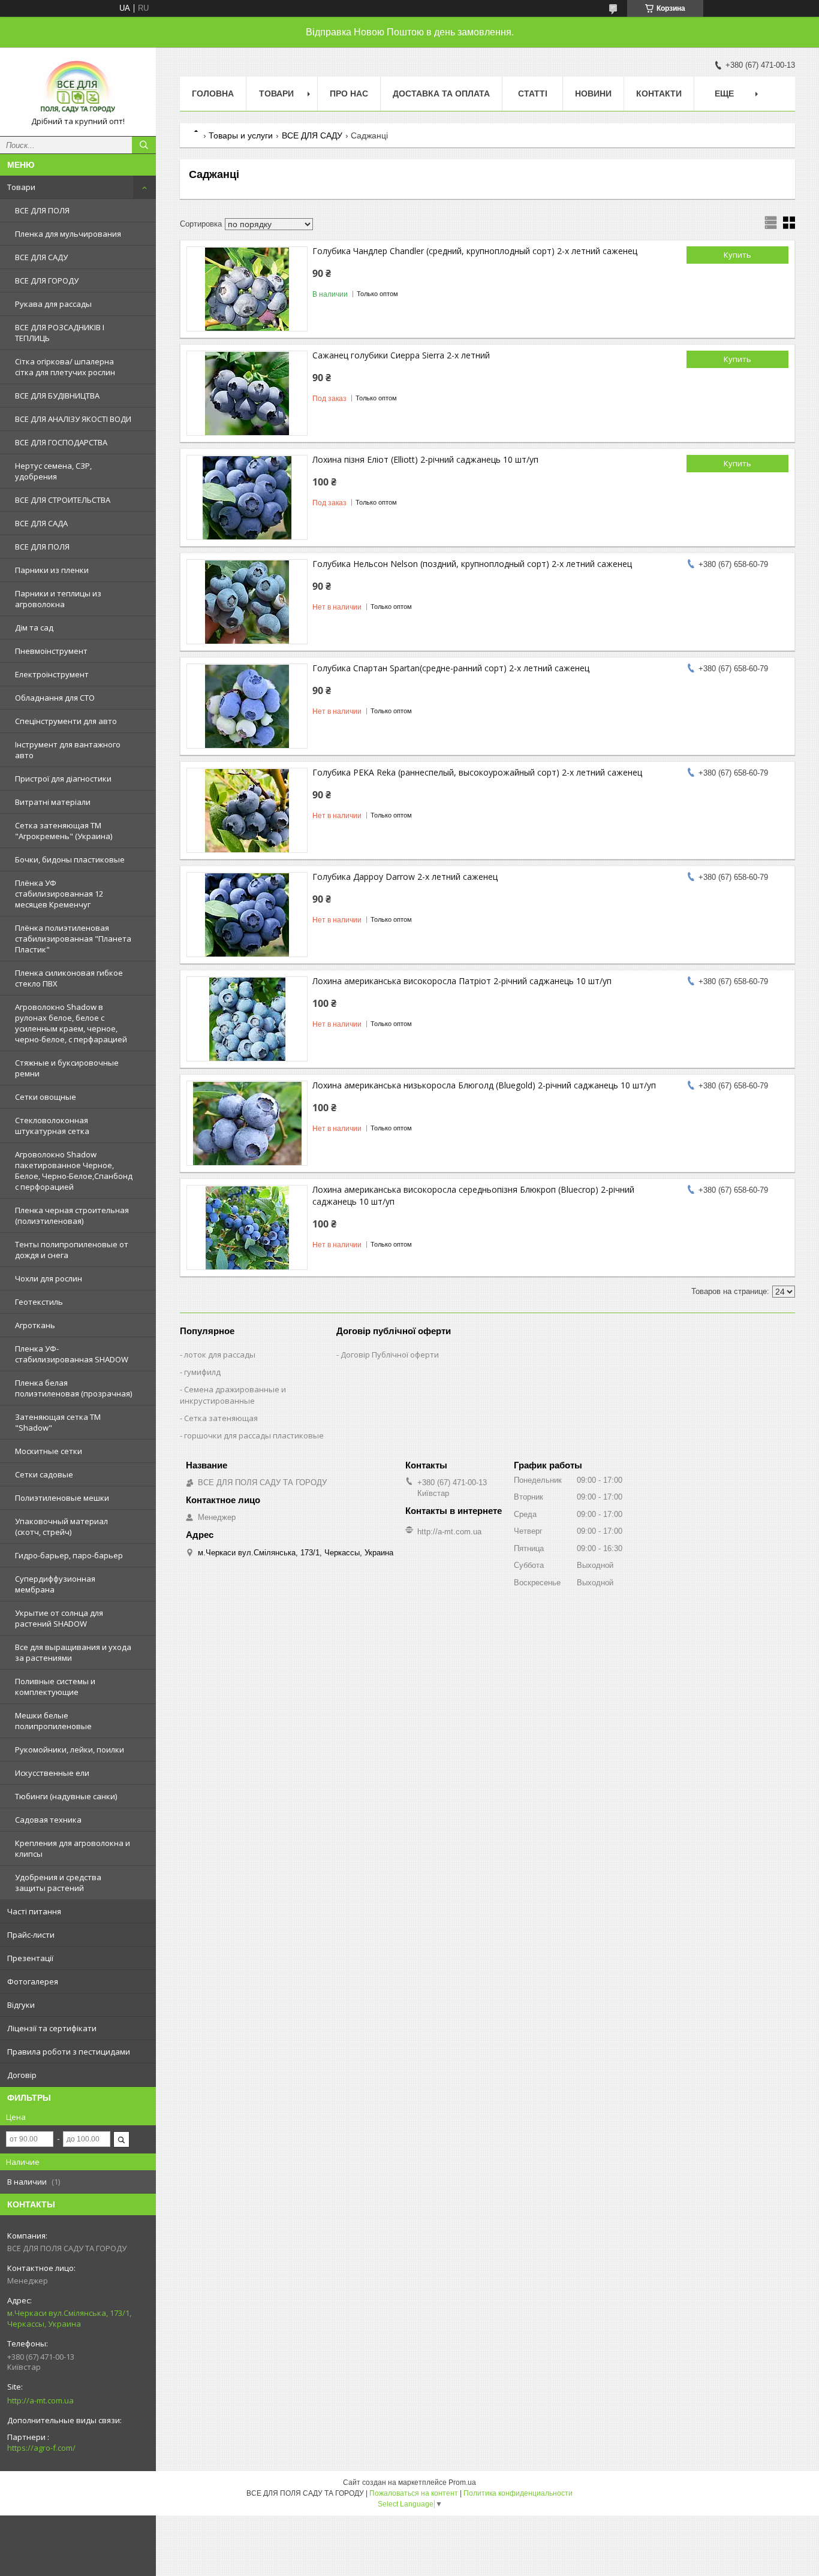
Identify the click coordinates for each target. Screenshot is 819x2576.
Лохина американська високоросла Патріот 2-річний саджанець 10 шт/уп (462, 981)
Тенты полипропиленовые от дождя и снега (71, 1249)
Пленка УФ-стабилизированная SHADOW (71, 1354)
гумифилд (202, 1372)
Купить (737, 254)
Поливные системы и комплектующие (55, 1686)
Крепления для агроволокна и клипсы (72, 1848)
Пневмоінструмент (51, 650)
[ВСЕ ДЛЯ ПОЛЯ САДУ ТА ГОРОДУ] (78, 86)
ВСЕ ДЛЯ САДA (41, 523)
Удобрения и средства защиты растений (58, 1882)
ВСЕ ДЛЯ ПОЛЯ (42, 210)
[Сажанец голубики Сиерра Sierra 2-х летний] (247, 393)
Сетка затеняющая (221, 1418)
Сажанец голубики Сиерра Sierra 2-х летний (401, 355)
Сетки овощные (45, 1096)
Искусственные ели (52, 1772)
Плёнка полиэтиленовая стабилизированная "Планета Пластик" (73, 938)
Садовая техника (48, 1819)
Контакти (659, 93)
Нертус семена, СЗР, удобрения (53, 471)
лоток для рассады (219, 1354)
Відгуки (21, 2004)
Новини (593, 93)
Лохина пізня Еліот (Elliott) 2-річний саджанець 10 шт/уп (425, 459)
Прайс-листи (31, 1934)
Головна (213, 93)
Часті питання (34, 1911)
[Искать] (144, 145)
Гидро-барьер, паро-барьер (69, 1555)
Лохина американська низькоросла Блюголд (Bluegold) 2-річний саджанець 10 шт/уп (484, 1085)
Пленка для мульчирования (68, 233)
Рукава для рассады (53, 303)
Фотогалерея (32, 1981)
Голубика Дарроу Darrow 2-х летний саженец (405, 876)
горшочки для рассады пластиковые (254, 1435)
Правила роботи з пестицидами (68, 2051)
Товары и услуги (241, 135)
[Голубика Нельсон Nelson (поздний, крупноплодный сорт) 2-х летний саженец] (247, 601)
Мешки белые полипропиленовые (53, 1721)
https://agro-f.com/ (41, 2447)
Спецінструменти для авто (66, 721)
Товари (21, 187)
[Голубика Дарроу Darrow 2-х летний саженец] (247, 914)
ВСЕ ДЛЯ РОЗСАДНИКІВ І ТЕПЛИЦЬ (59, 332)
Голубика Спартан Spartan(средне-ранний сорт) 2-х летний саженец (450, 668)
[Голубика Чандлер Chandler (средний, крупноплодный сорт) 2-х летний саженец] (247, 288)
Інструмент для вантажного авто (68, 750)
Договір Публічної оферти (390, 1354)
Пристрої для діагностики (63, 778)
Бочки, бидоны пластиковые (70, 859)
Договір (22, 2075)
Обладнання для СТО (55, 697)
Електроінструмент (52, 674)
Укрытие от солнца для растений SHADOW (59, 1618)
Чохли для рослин (48, 1278)
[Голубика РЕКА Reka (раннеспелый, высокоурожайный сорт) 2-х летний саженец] (247, 810)
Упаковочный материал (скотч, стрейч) (61, 1526)
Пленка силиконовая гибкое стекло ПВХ (69, 978)
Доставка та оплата (441, 93)
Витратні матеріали (53, 802)
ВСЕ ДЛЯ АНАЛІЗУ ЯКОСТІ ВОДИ (73, 419)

──────────────────────────────

Prompt =
Your answer should be one number, the count of lines in the records that contain the word "річний".

Written answer =
3